Reproduce all of the data below word for word, leaving out the pictures.

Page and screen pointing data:
———
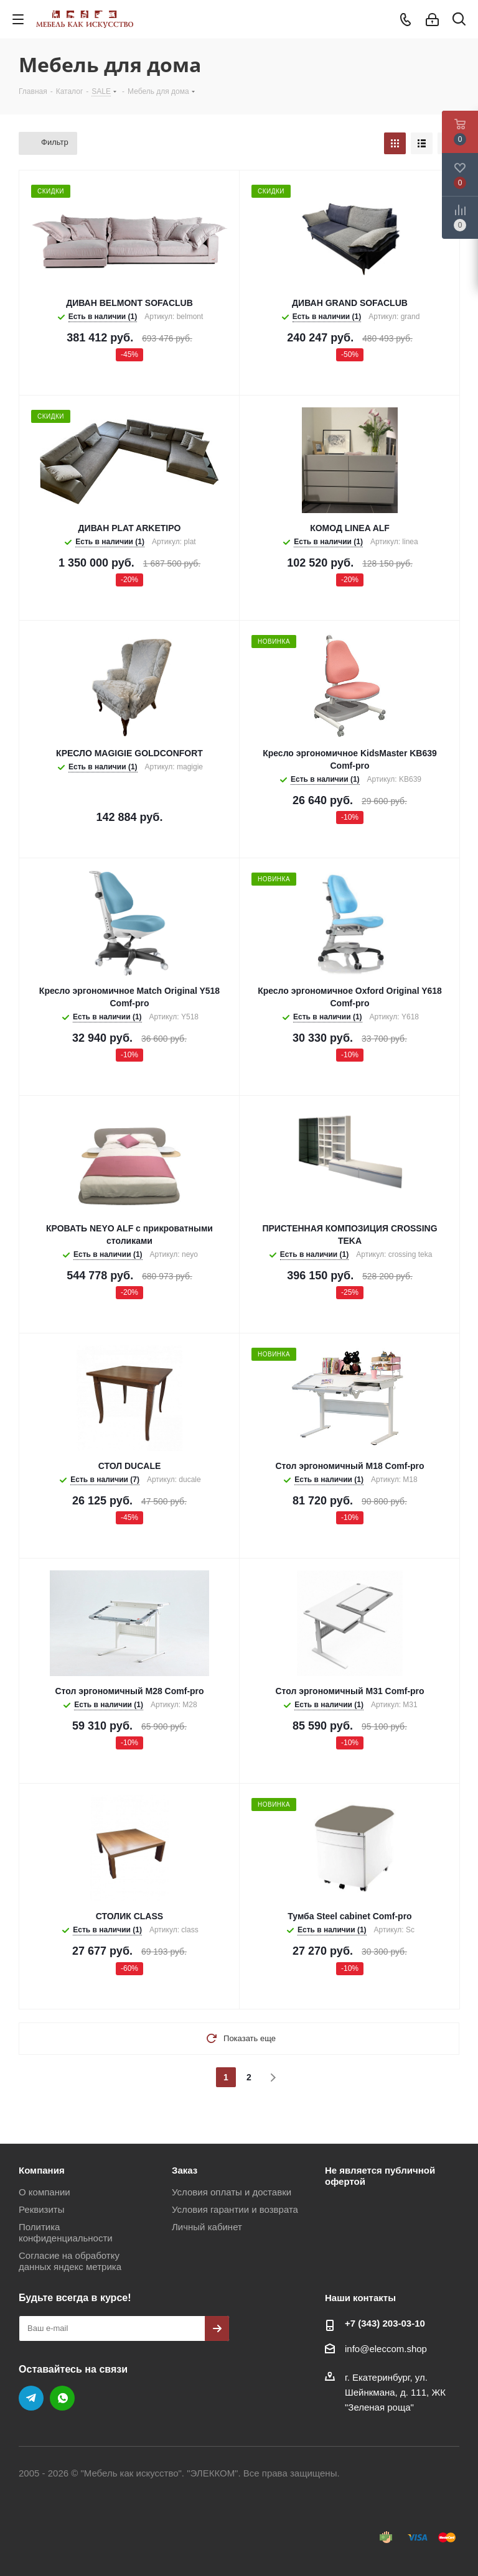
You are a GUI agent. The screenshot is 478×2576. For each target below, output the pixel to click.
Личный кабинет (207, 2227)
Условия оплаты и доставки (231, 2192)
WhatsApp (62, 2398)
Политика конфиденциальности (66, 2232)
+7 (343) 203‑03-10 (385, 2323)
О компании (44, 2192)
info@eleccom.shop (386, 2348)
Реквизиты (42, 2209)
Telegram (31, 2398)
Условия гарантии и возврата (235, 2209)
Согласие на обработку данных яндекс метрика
———
◆ Task answer ◆
You are a GUI agent. The screenshot is 478×2576. For each target below, output the pixel to click.
Личный кабинет (207, 2227)
Условия оплаты и доставки (231, 2192)
WhatsApp (62, 2398)
Политика конфиденциальности (66, 2232)
+7 (343) 203‑03-10 (385, 2323)
О компании (44, 2192)
info@eleccom.shop (386, 2348)
Реквизиты (42, 2209)
Telegram (31, 2398)
Условия гарантии и возврата (235, 2209)
Согласие на обработку данных яндекс метрика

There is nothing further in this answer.